DATA PROVIDED>

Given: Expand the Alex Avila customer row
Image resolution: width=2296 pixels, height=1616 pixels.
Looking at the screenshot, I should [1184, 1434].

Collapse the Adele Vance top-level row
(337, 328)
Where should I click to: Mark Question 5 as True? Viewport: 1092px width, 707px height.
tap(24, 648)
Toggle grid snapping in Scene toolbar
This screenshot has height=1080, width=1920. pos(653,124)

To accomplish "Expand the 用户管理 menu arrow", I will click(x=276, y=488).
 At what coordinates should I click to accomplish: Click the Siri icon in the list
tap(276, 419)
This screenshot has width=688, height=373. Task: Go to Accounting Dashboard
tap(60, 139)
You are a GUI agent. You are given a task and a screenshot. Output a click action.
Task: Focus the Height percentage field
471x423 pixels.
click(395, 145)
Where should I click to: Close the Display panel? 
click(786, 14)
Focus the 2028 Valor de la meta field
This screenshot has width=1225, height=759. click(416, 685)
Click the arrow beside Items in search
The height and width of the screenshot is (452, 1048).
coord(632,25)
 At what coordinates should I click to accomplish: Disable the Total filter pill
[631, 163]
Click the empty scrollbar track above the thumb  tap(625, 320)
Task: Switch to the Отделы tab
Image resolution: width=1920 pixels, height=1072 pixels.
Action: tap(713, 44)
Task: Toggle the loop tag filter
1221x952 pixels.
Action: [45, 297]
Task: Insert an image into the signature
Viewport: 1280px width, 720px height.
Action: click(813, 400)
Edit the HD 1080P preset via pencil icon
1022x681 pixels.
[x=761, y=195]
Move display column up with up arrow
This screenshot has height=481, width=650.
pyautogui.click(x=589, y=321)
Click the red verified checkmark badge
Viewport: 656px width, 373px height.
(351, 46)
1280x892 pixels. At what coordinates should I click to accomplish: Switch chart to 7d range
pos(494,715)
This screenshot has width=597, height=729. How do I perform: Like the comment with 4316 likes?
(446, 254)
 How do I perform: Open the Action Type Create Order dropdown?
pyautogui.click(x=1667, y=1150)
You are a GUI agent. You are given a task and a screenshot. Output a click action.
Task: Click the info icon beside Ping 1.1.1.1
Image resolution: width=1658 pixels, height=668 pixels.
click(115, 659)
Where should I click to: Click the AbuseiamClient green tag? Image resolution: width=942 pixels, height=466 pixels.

WORK REQUIRED> Copy out every line of the records above without changing anything.

RESPONSE TO THIS EXERCISE>
Given: Expand the Alex Avila customer row
Image resolution: width=2296 pixels, height=1616 pixels.
Looking at the screenshot, I should [1184, 1434].

Collapse the Adele Vance top-level row
(337, 328)
Where should I click to: Mark Question 5 as True? Viewport: 1092px width, 707px height.
tap(24, 648)
Toggle grid snapping in Scene toolbar
This screenshot has height=1080, width=1920. pos(653,124)

To accomplish "Expand the 用户管理 menu arrow", I will click(x=276, y=488).
 At what coordinates should I click to accomplish: Click the Siri icon in the list
tap(276, 419)
This screenshot has width=688, height=373. Task: Go to Accounting Dashboard
tap(60, 139)
You are a GUI agent. You are given a task and a screenshot. Output a click action.
Task: Focus the Height percentage field
471x423 pixels.
click(395, 145)
Where should I click to: Close the Display panel? 
click(786, 14)
Focus the 2028 Valor de la meta field
This screenshot has width=1225, height=759. click(416, 685)
Click the arrow beside Items in search
The height and width of the screenshot is (452, 1048).
coord(632,25)
 At what coordinates should I click to accomplish: Disable the Total filter pill
[631, 163]
Click the empty scrollbar track above the thumb  tap(625, 320)
Task: Switch to the Отделы tab
Image resolution: width=1920 pixels, height=1072 pixels.
Action: tap(713, 44)
Task: Toggle the loop tag filter
1221x952 pixels.
Action: [45, 297]
Task: Insert an image into the signature
Viewport: 1280px width, 720px height.
Action: click(813, 400)
Edit the HD 1080P preset via pencil icon
1022x681 pixels.
[x=761, y=195]
Move display column up with up arrow
This screenshot has height=481, width=650.
pyautogui.click(x=589, y=321)
Click the red verified checkmark badge
Viewport: 656px width, 373px height.
(351, 46)
1280x892 pixels. At what coordinates should I click to accomplish: Switch chart to 7d range
pos(494,715)
This screenshot has width=597, height=729. How do I perform: Like the comment with 4316 likes?
(446, 254)
 How do I perform: Open the Action Type Create Order dropdown?
pyautogui.click(x=1667, y=1150)
You are a GUI agent. You are given a task and a screenshot. Output a click action.
Task: Click the info icon beside Ping 1.1.1.1
Image resolution: width=1658 pixels, height=668 pixels.
click(115, 659)
Where should I click to: Click the AbuseiamClient green tag? Image resolution: width=942 pixels, height=466 pixels.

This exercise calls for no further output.